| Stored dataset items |
□ □ □ □ □ □ □
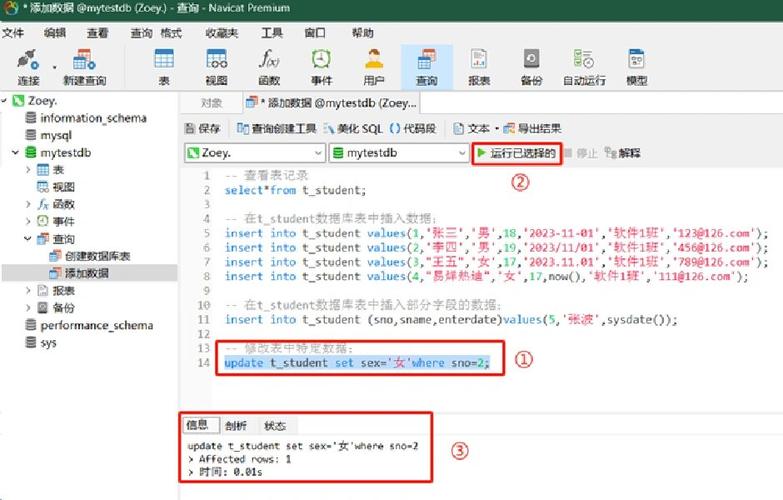Collapse the mytestdb tree node
Screen dimensions: 783x500
click(15, 153)
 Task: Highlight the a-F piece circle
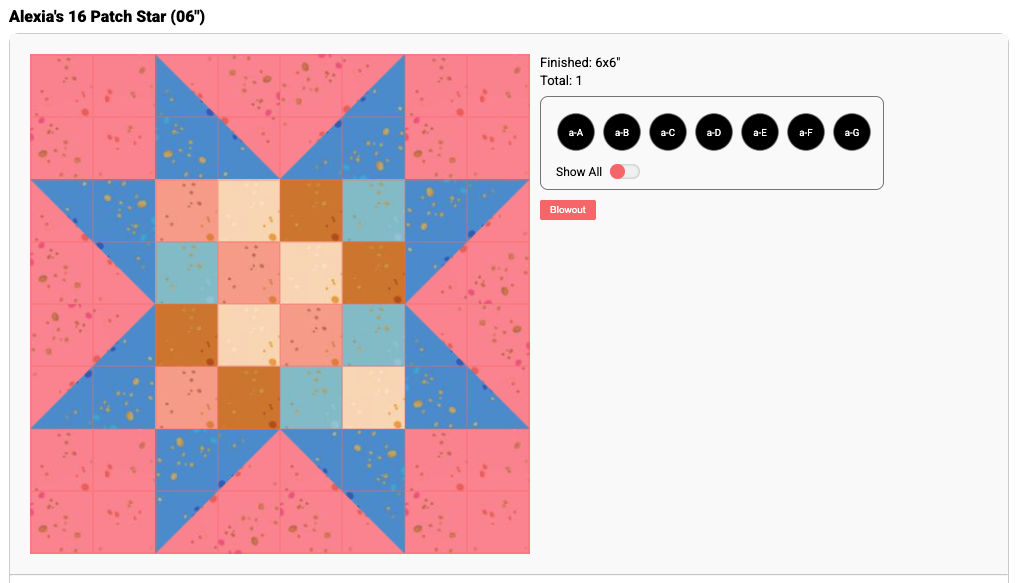coord(806,132)
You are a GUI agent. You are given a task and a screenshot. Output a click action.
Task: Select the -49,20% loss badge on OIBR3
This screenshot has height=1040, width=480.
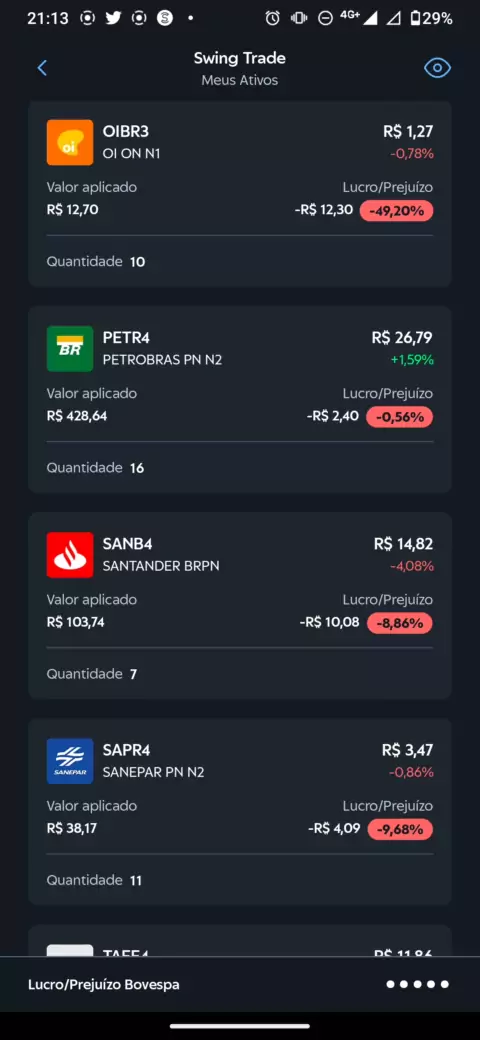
□ □ □ □ □ □ □
| Activity |
Set down nothing but the lines from the one containing "Task: Select the -49,20% loss badge on OIBR3" to the final line above, both included, with every picture left out.

| Finished exercise |
Task: Select the -49,20% loss badge on OIBR3
This screenshot has height=1040, width=480.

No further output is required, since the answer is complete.